Modern Republicans Stand For Exactly One Thing
Reprinted with permission from UExpress.
In 1909, President William Howard Taft, a Republican, proposed an income tax on corporations. Such a tax required the passage of the 16th Amendment to the U.S. Constitution, and when the amendment gained the required state support, a permanent federal income tax was born.
It’s nigh impossible to imagine a sitting Republican president mounting such a campaign now. The 21st-century Republican Party is a wholly owned subsidiary of Koch Industries, the empire of the insanely rich and ultra-conservative Koch brothers. In its current iteration, the party’s only permanent principle is to cut taxes for the nation’s one-percenters. Its elected representatives seem to believe that those who have profited most from America’s favorable economic environment, including President Donald J. Trump, have the least responsibility to maintain and nurture it.

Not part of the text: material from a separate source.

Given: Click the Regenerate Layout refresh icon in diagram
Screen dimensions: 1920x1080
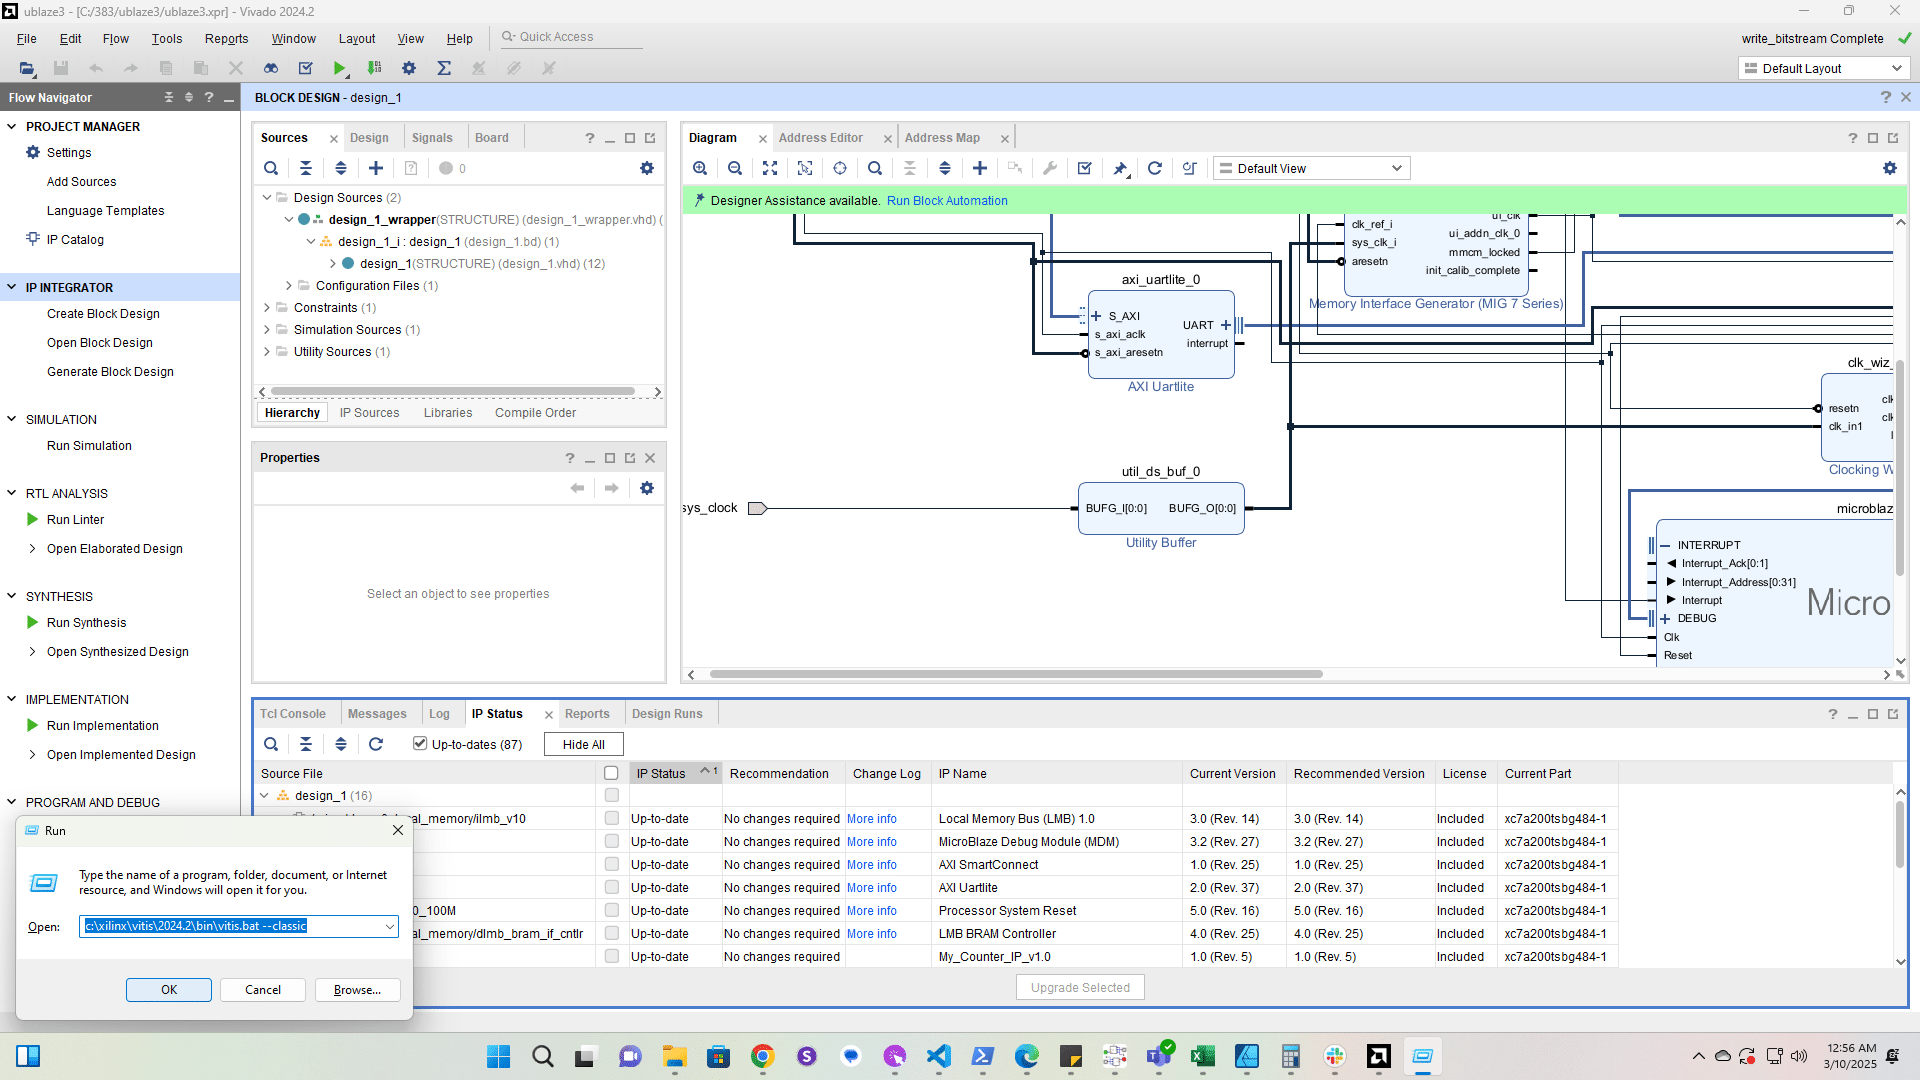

That’s an assault on longstanding American traditions, an attack on the vaunted ideal of equal opportunity, an explosive device aimed at the middle class. It’s also a surefire recipe for the decline of the GOP, if this week’s (Nov. 7) election results are any indication. Trump’s low approval ratings clearly helped defeat Republican candidates around the country. The idea of lowering taxes on the filthy rich — very unpopular among voters, including those who identify as Republicans, according to polls — is unlikely to help GOP candidates do much better in next year’s midterm congressional elections.
Many economists believe that the growing problem of income inequality has been made worse by tax policy that favors the wealthy. (As just one example, working-class men and women pay a heftier portion of their incomes in Social Security taxes than do more affluent workers.) The Republicans’ tax plans — the House and Senate have slightly different versions — would so tilt the playing field toward the very rich that the average man or woman would never have a chance to catch up.
The Brookings Institution’s nonpartisan tax experts estimate that the House plan would confer 80 percent of its benefits — 80 percent! — on the richest 1 percent of households. Conservatives like to argue that they favor taxation that encourages work and discourages indolence. But what about the indolence of the trust fund babies, the super-rich scions who inherit their wealth? The House tax plan would give them a break worth $172.2 billion over 10 years, according to Brookings.
Those “trustafarians,” as I like to call them, have done absolutely nothing to earn their riches. They haven’t started a company, invented a marvelous digital device or found a cure for cancer. They’re just members of the Lucky Sperm Club, people born with silver spoons in their mouths.
The Republican Party has long been associated with the wealthy, but it was also long associated with fiscal restraint, a reasoned outlook toward science and an internationalist approach to foreign policy. It has jettisoned all but its subservience to the super-rich, who want massive tax cuts above all else.
Remember when the GOP stood for reining in the budget deficit? Remember conservatives who insisted that the towering national debt represented a grave threat to the health of the nation?
Throughout President Barack Obama’s tenure, Republicans hounded him about spending — so much that his economic stimulus plan was not nearly as generous as it should have been. He wanted Republican votes to pass the plan, and the GOP insisted on a stingy proposal. Similarly, the Affordable Care Act is as complicated and convoluted as it is because Obama was trying to lure GOP votes. He didn’t get any, but Obamacare was a careful balancing act — paying for subsidies to buy insurance with a tailored set of tax increases. The ACA didn’t add a dime to the federal debt.
But worrying about budget deficits is so 2009. U.S. Rep. Kevin Brady (R-Texas), chairman of the House Ways and Means Committee, has acknowledged that the House tax cuts would add $1.51 trillion (yes, that’s the T-word) to the federal debt over 10 years. The nonprofit Committee for a Responsible Federal Budget says it’s more likely to be $2 trillion.
Apparently, that’s OK as long as the rich get richer. That’s the only principle the Republican Party has left.